IMF managing director Christine Lagarde expressed fresh concern over the “three-speed recovery” in the world’s largest economies — stagnating Europe and Japan, the sluggish US, and quicker-moving emerging economies.
Photo: Reuters
That the three groups of countries are moving at distinctly different speeds “is not the healthiest recovery that we could think of,” she said. “What we need is a full-speed global economy.”
The IMF meetings opened amid stress and frustration that, as the large economies still have not fully returned to growth after the 2008 financial crisis, small economies remained vulnerable to the continued turbulence.
Finger-pointing about excessive austerity and lack of support for demand, unmanageable capital flows stoked by central banks pumping out money, competitive devaluations, excessive sovereign debt and papered-over banking weaknesses were all in the open ahead of the meetings.
More than four years after the financial crisis battered the globe, “we’re still in the process of getting out of the crisis,” said Mexican Minister of Finance Luis Videgaray Caso, chairman of the G24 emerging and developing countries.
The G24 especially voiced concern about “the negative spillover effects on the emerging and developing countries of prolonged unconventional monetary policies.”
The G24 issued a joint communique on the sidelines of the IMF-World Bank meetings, urging the fund and the bank to step up efforts to achieve more coordinated global economic policymaking.

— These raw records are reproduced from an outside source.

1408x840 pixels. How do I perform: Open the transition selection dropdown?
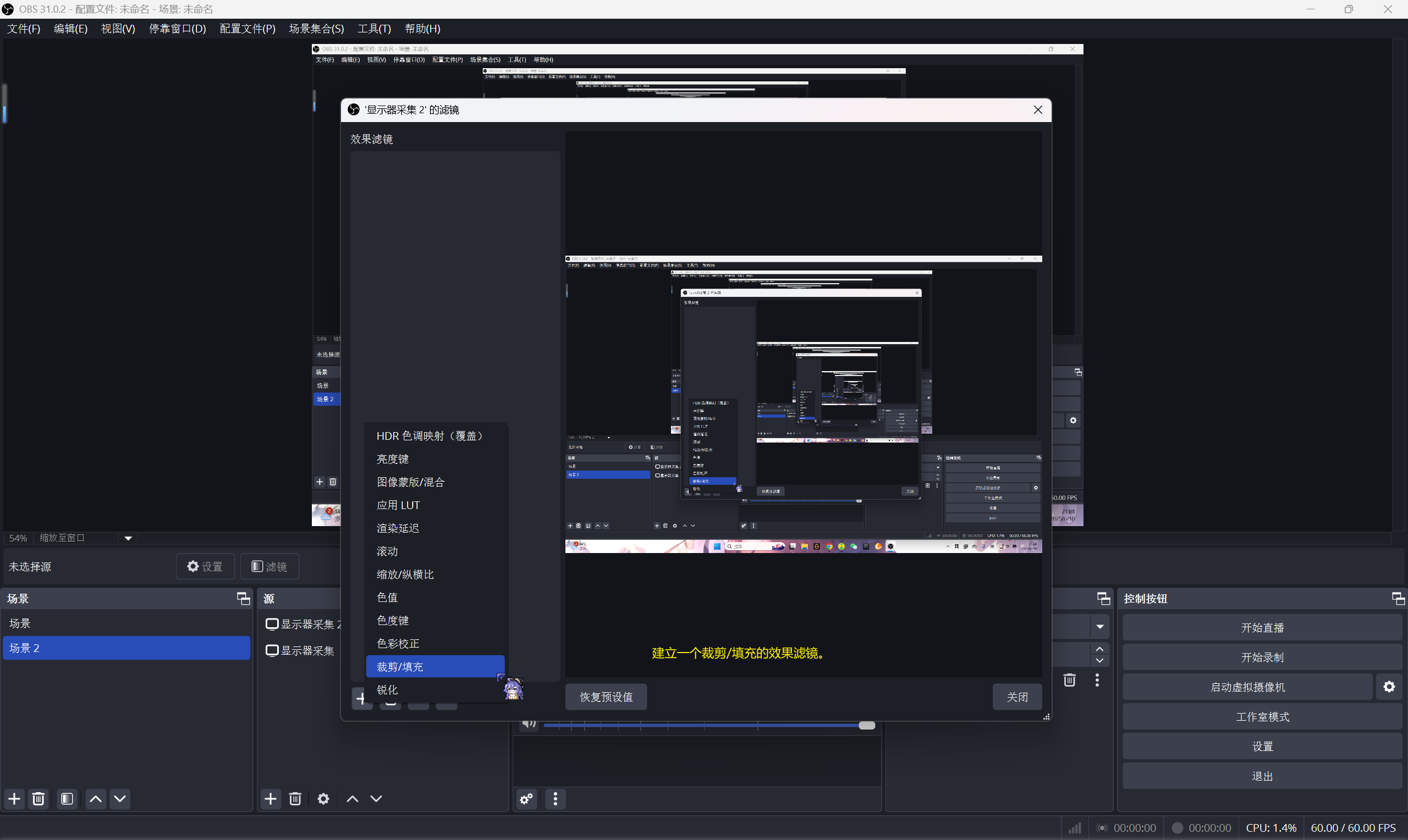[1100, 626]
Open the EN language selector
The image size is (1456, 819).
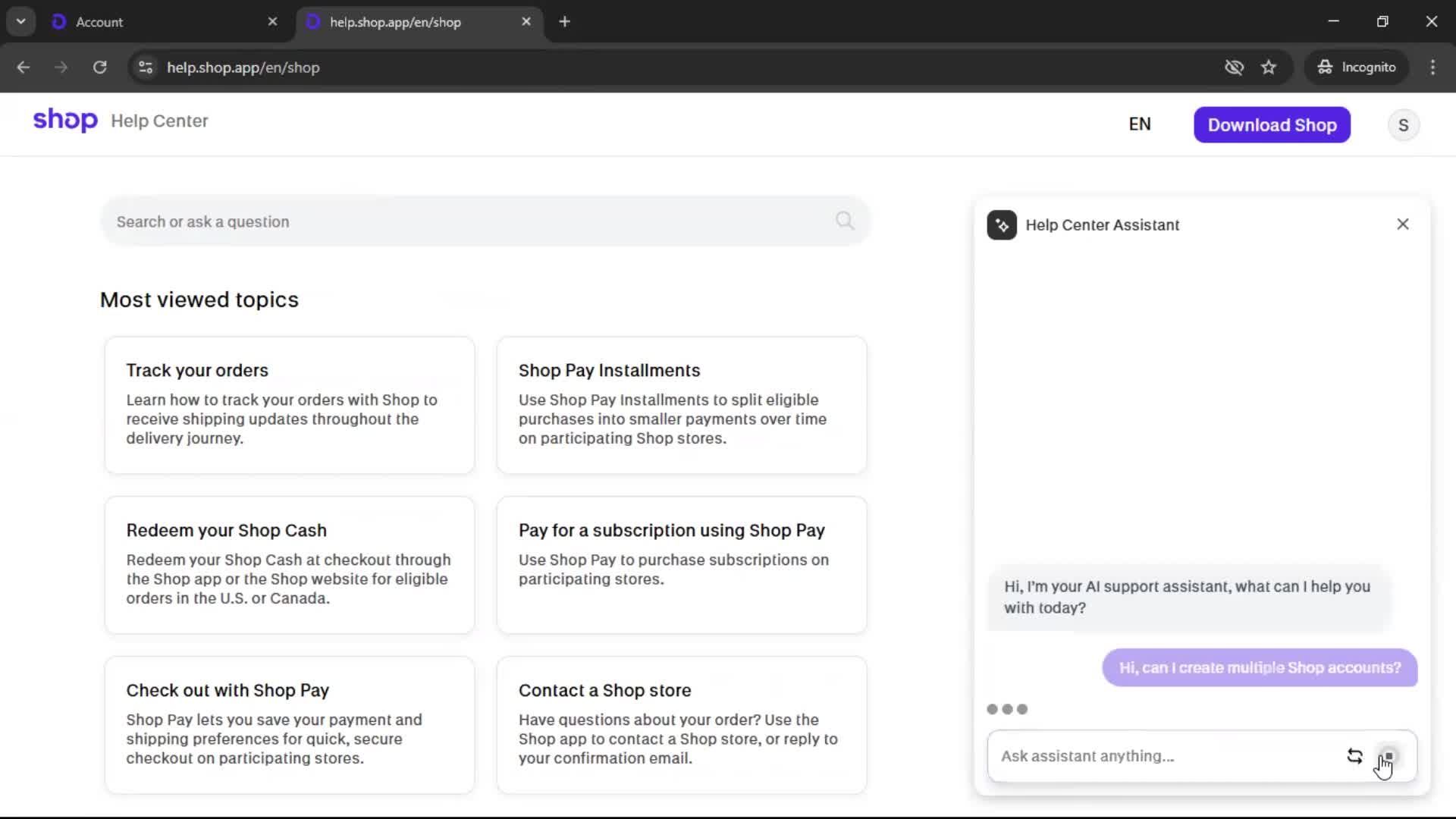tap(1139, 124)

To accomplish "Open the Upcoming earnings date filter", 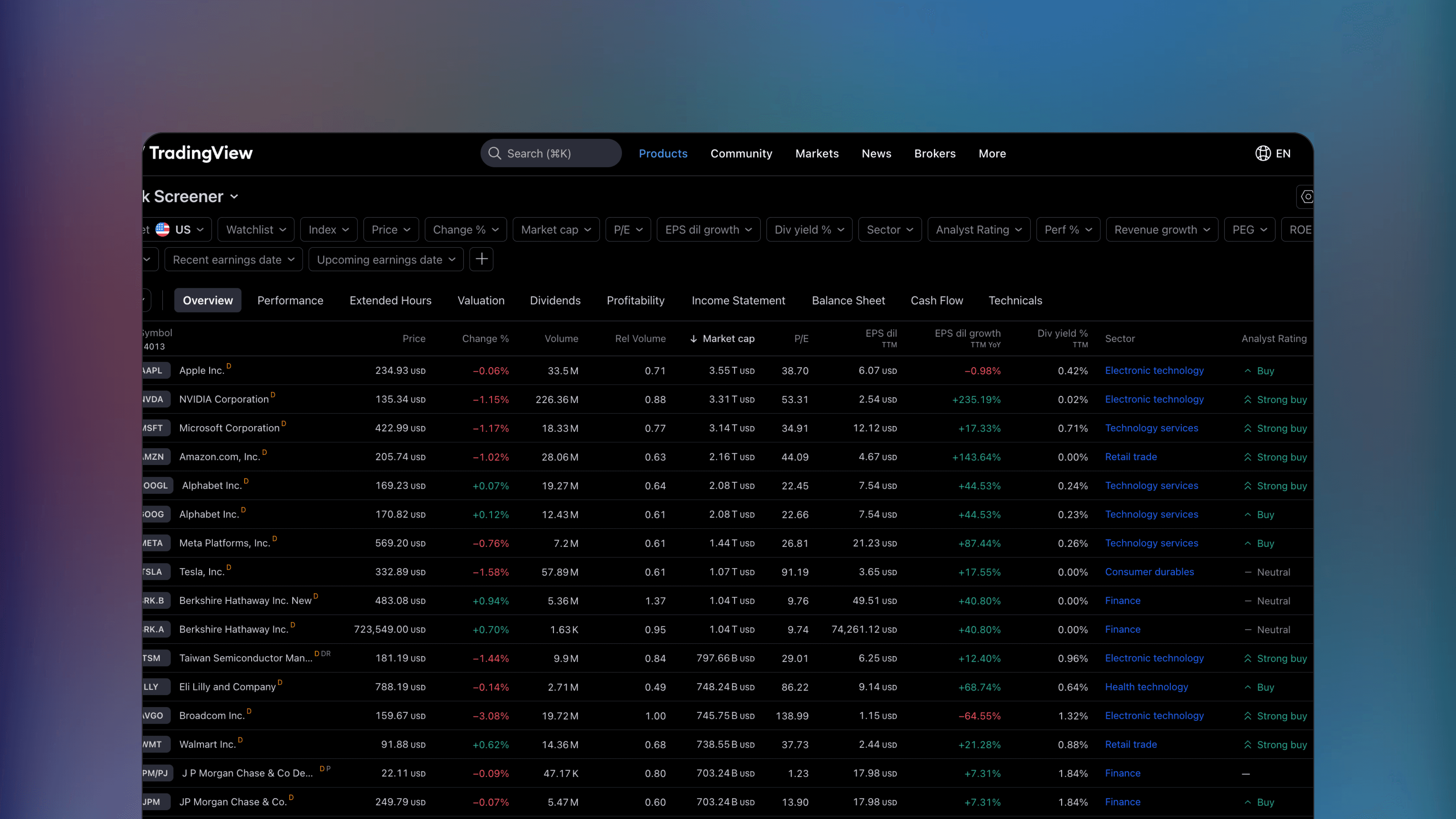I will [385, 259].
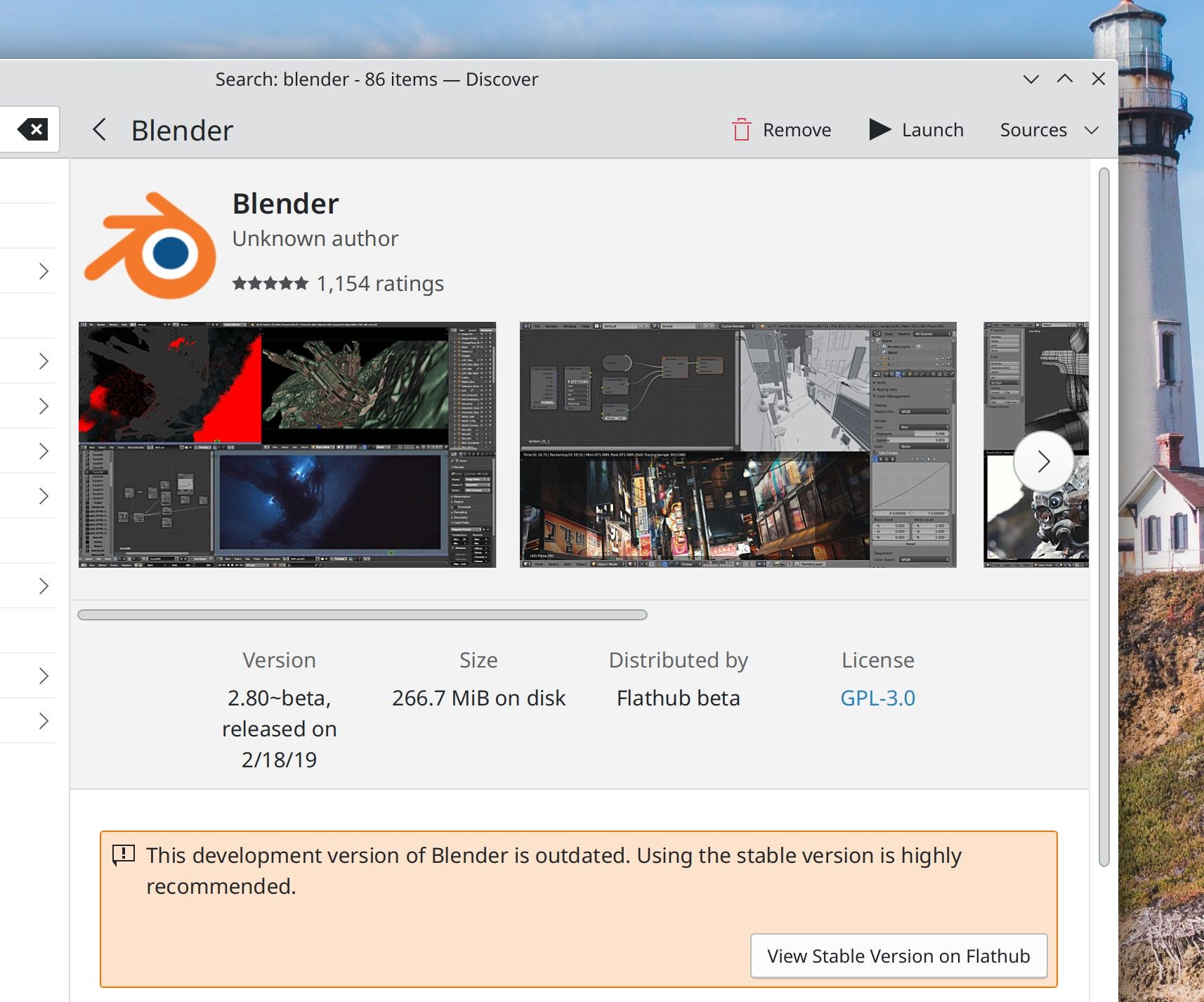Click the next-screenshot circular arrow

pyautogui.click(x=1045, y=461)
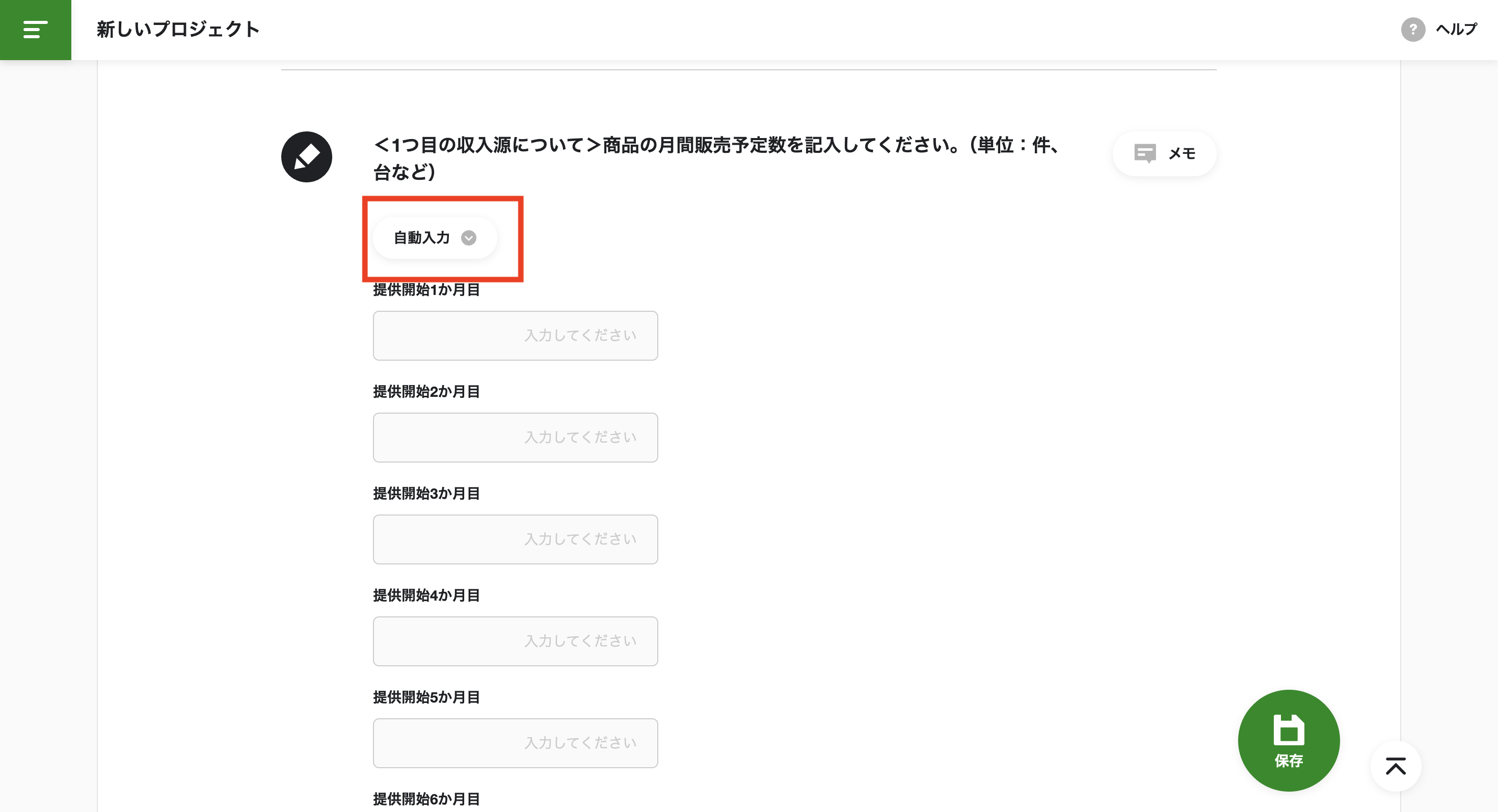Open the green hamburger menu
This screenshot has height=812, width=1498.
(x=36, y=30)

Still, Lagarde urged more stimulus for the short term, telling journalists that countries like Spain and the US could do well to pull back slightly from immediate efforts to shrink their budget deficits, and that the European Central Bank has room to cut interest rates to spur growth.
French Minister of Finance Pierre Moscovici said that sentiment to pull back from austerity in Europe was growing.
“Everyone understands now that adding austerity on top of recession would be a serious mistake,” he said.
Little concrete action on the big issues was expected from the IMF and World Bank sessions.
On the sidelines of the meetings on Thursday and yesterday, the finance ministers and central bankers of the G20 advanced economies were meeting on some key issues, including advancing efforts to rein in tax evasion and boost banking transparency around the world.
The G20 is expected to weigh endorsing a global effort to force banks to automatically share information with countries seeking to tax their nationals holding secret offshore accounts — an effort that could deal a blow to tax havens like the Cayman Islands, Hong Kong, Switzerland and others.
It remained unclear how far the G20 will go. At least the US and France are said to be hoping for a strong endorsement.
“A door toward the end of banking secrecy is open. It is something extremely important,” Moscovici said.